▸ What the task asks: Scan the records below. Copy every line in which the word "Real" appears.

▸ Information supplied:
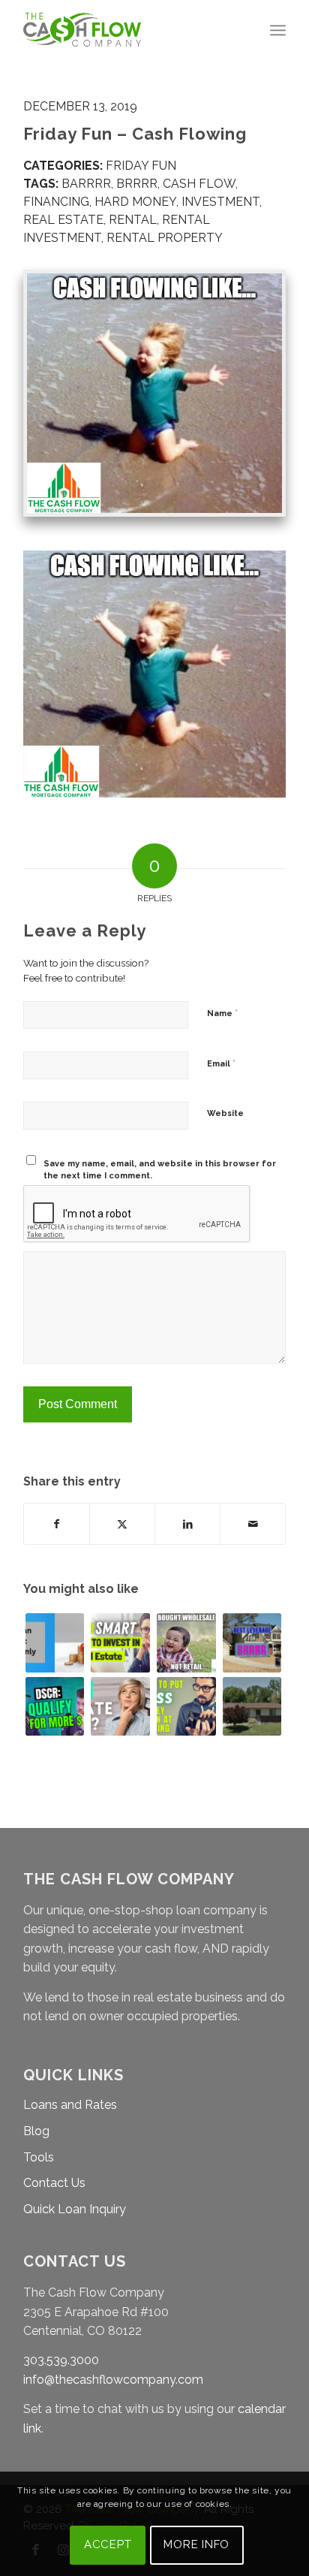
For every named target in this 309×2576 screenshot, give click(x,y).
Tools (38, 2157)
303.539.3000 (61, 2360)
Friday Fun (141, 165)
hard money (135, 202)
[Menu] (278, 30)
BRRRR (137, 183)
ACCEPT (108, 2544)
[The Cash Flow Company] (128, 30)
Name (222, 1012)
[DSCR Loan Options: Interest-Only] (55, 1643)
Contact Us (54, 2183)
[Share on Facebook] (56, 1524)
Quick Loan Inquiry (74, 2209)
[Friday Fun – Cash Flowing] (154, 393)
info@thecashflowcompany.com (113, 2379)
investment (221, 202)
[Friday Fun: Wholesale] (186, 1643)
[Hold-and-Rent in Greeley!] (252, 1706)
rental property (164, 238)
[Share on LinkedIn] (187, 1524)
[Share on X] (122, 1524)
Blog (36, 2131)
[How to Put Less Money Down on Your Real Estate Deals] (186, 1706)
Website (225, 1113)
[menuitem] (278, 30)
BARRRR (86, 183)
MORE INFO (197, 2544)
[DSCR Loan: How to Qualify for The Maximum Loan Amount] (55, 1706)
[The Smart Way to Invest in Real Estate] (120, 1643)
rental (133, 220)
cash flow (199, 183)
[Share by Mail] (252, 1524)
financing (56, 202)
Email (221, 1063)
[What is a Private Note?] (120, 1706)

▸ Exercise answer:
[How to Put Less Money Down on Your Real Estate Deals] (186, 1706)
[The Smart Way to Invest in Real Estate] (120, 1643)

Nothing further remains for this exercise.